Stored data

◇ ◇ ◇ ◇ ◇

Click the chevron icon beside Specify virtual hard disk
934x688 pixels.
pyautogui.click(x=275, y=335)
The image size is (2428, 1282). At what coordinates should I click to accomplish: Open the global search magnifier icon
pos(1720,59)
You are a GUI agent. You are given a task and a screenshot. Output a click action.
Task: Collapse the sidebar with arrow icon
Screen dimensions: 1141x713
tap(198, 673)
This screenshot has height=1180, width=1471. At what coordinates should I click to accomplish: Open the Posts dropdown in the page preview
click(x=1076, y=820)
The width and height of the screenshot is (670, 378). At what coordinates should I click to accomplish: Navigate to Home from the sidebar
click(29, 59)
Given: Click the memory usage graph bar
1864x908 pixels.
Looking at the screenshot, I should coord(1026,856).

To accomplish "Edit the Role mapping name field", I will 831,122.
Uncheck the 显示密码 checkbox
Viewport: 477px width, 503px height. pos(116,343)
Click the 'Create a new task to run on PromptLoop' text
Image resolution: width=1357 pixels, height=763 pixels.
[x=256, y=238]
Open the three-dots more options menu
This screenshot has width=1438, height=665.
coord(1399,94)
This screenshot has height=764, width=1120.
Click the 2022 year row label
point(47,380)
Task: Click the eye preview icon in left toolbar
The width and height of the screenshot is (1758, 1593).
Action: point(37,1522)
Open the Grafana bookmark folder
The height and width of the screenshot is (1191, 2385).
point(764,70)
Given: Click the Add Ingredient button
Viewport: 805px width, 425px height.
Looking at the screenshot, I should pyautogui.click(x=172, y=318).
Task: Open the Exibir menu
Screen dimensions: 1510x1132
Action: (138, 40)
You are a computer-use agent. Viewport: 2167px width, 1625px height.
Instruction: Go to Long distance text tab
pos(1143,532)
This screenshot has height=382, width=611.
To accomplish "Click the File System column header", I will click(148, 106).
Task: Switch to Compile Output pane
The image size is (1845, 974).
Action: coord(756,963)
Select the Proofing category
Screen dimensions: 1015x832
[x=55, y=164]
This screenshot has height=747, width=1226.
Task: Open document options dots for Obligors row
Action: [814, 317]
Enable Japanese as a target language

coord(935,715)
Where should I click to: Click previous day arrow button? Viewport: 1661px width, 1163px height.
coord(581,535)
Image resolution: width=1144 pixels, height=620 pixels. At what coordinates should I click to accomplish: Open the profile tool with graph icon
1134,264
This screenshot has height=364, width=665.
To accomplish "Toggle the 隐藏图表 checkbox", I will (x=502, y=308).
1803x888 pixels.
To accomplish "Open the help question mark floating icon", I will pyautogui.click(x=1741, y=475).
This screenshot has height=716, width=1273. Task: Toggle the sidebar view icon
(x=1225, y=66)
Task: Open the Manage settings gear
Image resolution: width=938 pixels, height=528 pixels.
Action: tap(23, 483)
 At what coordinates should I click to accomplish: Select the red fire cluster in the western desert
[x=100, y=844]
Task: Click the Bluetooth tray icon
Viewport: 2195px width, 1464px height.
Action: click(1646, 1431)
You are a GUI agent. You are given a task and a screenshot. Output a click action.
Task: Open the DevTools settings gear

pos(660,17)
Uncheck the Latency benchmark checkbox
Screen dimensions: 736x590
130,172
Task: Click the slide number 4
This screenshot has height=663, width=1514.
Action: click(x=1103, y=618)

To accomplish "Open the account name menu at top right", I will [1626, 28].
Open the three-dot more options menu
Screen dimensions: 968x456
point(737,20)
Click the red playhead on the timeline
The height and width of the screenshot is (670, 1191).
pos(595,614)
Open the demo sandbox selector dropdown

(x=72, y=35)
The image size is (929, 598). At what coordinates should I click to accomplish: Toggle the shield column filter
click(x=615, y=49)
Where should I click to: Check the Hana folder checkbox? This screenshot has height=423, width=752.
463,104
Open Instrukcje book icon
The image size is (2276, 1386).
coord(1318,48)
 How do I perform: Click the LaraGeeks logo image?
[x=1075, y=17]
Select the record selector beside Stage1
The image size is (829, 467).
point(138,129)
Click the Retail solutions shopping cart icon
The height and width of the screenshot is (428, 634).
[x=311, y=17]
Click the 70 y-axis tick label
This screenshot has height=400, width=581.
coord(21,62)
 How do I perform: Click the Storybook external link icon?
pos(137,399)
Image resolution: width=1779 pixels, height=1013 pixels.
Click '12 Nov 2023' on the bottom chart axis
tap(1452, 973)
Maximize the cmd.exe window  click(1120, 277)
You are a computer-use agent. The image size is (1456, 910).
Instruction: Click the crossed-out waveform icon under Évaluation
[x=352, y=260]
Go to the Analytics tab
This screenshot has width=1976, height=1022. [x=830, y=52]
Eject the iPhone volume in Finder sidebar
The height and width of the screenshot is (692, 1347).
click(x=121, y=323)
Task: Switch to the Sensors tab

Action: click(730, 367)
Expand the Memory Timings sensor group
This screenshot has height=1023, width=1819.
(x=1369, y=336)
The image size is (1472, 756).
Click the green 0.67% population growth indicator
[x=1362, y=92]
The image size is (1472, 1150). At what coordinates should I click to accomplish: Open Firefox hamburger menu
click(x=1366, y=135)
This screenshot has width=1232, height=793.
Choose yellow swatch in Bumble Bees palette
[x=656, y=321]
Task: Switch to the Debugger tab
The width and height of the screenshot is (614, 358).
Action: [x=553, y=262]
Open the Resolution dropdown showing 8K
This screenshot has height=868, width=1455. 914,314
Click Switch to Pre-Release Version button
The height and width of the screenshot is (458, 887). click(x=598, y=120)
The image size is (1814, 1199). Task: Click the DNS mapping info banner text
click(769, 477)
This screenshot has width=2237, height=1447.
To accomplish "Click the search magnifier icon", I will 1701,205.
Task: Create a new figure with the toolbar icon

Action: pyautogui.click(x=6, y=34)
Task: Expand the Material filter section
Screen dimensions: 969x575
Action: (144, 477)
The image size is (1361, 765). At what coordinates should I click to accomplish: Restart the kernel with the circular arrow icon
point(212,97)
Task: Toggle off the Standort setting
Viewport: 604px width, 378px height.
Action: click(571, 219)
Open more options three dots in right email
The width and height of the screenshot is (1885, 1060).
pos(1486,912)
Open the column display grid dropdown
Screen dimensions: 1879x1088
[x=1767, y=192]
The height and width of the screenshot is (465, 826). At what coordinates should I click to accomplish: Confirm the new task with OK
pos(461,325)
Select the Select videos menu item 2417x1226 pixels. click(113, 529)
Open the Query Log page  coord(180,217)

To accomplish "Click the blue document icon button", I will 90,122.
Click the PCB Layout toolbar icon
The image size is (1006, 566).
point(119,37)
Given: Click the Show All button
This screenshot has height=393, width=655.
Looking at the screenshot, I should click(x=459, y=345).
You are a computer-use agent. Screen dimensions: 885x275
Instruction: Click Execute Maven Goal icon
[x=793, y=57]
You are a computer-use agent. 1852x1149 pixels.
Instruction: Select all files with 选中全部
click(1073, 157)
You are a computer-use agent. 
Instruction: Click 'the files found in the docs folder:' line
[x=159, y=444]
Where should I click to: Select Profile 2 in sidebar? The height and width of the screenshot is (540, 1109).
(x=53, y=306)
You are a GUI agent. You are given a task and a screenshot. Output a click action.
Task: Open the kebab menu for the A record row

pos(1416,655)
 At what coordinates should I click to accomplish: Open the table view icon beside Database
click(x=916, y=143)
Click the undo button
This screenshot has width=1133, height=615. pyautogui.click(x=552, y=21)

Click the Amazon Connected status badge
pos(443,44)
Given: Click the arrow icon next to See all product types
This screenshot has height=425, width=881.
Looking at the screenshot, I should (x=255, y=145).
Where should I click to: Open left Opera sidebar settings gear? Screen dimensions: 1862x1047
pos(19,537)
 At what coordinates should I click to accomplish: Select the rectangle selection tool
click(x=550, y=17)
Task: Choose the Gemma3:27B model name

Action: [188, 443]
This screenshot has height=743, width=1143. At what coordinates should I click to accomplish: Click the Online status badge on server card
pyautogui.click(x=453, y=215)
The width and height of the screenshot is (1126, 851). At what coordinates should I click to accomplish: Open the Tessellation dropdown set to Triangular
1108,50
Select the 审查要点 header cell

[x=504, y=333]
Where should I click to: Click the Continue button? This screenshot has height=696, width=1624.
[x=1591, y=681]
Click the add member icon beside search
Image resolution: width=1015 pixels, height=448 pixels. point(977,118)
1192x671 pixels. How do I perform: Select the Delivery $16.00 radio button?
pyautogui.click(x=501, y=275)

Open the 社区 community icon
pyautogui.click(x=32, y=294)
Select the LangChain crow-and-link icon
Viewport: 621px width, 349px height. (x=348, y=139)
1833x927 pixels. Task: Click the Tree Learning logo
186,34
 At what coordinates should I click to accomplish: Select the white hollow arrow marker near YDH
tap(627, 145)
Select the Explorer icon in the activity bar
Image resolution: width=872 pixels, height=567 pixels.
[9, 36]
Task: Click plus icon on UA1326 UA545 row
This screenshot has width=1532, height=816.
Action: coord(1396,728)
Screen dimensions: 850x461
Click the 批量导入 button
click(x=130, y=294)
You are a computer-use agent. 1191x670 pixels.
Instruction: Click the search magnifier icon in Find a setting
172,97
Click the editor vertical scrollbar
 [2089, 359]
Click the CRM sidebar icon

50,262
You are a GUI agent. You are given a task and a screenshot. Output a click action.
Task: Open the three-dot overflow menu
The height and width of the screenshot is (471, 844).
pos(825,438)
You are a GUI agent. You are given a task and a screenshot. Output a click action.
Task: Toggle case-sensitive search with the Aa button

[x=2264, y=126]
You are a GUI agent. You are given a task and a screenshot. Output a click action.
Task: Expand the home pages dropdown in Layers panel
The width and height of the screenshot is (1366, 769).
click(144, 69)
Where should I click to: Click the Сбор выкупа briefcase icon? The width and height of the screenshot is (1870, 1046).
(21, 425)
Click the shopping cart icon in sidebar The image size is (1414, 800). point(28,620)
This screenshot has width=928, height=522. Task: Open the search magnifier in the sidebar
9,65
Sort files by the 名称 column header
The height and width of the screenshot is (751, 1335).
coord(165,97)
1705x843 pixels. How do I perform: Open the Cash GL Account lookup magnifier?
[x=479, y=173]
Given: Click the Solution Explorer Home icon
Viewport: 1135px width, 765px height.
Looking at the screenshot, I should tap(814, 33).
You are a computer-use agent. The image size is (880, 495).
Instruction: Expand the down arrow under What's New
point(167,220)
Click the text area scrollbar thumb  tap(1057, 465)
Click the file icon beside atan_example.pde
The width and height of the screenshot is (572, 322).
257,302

◇ ◇ ◇ ◇ ◇

Exercise instructions
The lines to reproduce run from the one that contains "Click the shopping" through the last line above; copy them exactly.

Result for this exercise
Click the shopping cart icon in sidebar The image size is (1414, 800). point(28,620)
This screenshot has width=928, height=522. Task: Open the search magnifier in the sidebar
9,65
Sort files by the 名称 column header
The height and width of the screenshot is (751, 1335).
coord(165,97)
1705x843 pixels. How do I perform: Open the Cash GL Account lookup magnifier?
[x=479, y=173]
Given: Click the Solution Explorer Home icon
Viewport: 1135px width, 765px height.
Looking at the screenshot, I should tap(814, 33).
You are a computer-use agent. The image size is (880, 495).
Instruction: Expand the down arrow under What's New
point(167,220)
Click the text area scrollbar thumb  tap(1057, 465)
Click the file icon beside atan_example.pde
The width and height of the screenshot is (572, 322).
257,302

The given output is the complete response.